Ich habe mich jahrelang mit dem Tod, dem Leben, dem Leben vor dem Leben oder dem Leben nach dem Tod auseinander gesetzt und kann dadurch an jeder Situation etwas Gutes abgewinnen.

Liebe Petra,
ich kenne deine Situation sehr gut. Man weiß ganz genau, dass einem Yoga wirklich gut tut und stärkt und einem Kraft und Energie gibt. Aber dieser erste Schritt einem so unendlich schwer fällt. Dabei ist es ganz einfach, um wieder damit zu beginnen. Es wurde bereits erwähnt. So wie Du z.
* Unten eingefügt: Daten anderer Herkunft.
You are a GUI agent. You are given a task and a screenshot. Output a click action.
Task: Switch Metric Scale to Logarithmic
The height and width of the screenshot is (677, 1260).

B. jeden Morgen aufstehst und Zähne putzt, genauso kannst Du dir danach einen Stuhl nehmen, dich aufrecht hinsetzen oder hinstellen oder hinlegen - wie es Dir beliebt - und mit 10-minütiger Atemübung beginnen. Das jeden Morgen nach dem Zähneputzen für 10 Minuten.
Fange erst damit an und belasse es so. Wenn Du die Regelmäßigkeit drinnen hast, wirst Du schon eine Veränderung spüren. Nun kannst Du die Atemübungen ausdehnen oder häufiger machen. Dann kommt alles von ganz alleine und Du wirst dich verändern - in positivem Sinne.

Alles Liebe
Jeannette

PS: Hallo Ratna und Maxim, mich erschreckte Eure Diskussion. Es kam mir so vor, wie wenn sich einer dem anderen höher stellen wollte. Das stimmte mich etwas traurig.
Kurz zu deiner letzten Antwort: Das Wort "müssen" finde ich schlimm bei "Bedenke, dass wir leben "müssen"." Oder "Lehre uns bedenken, dass wir sterben "müssen"."
Ich für mich sehe beides als Geschenk an.
Doch jeder hat seine Meinung, welche ich gelten lasse.

Ich sende Euch allen Licht und Liebe :)
Liebe Petra,

auch ich kenne dieses Gefühl von Trägheit. Mir hilft es immer mich zu erinnern wie ich mich nach dem Yoga fühle. Meistens kann ich damit meinen inneren Schweinehund überzeugen. Manchmal ist aber weniger auch mehr...dem gezwitschere der Vögel zu lauschen oder den Atem zu beobachten kann auch Yoga Üben sein....so schule ich meine Achtsamkeit und übe mich darin ganz im Hier und Jetzt präsent zu sein...

Sonnige Grüße
Om Shanti
Charry
Danke für diesen Beitrag! Er passt momentan zu meinen Gedanken an den Tod, da mein Kater erst kürzlich verstarb.
Ja, man sollte jeden Atemzug bewusst erleben, da es der letzte sein kann.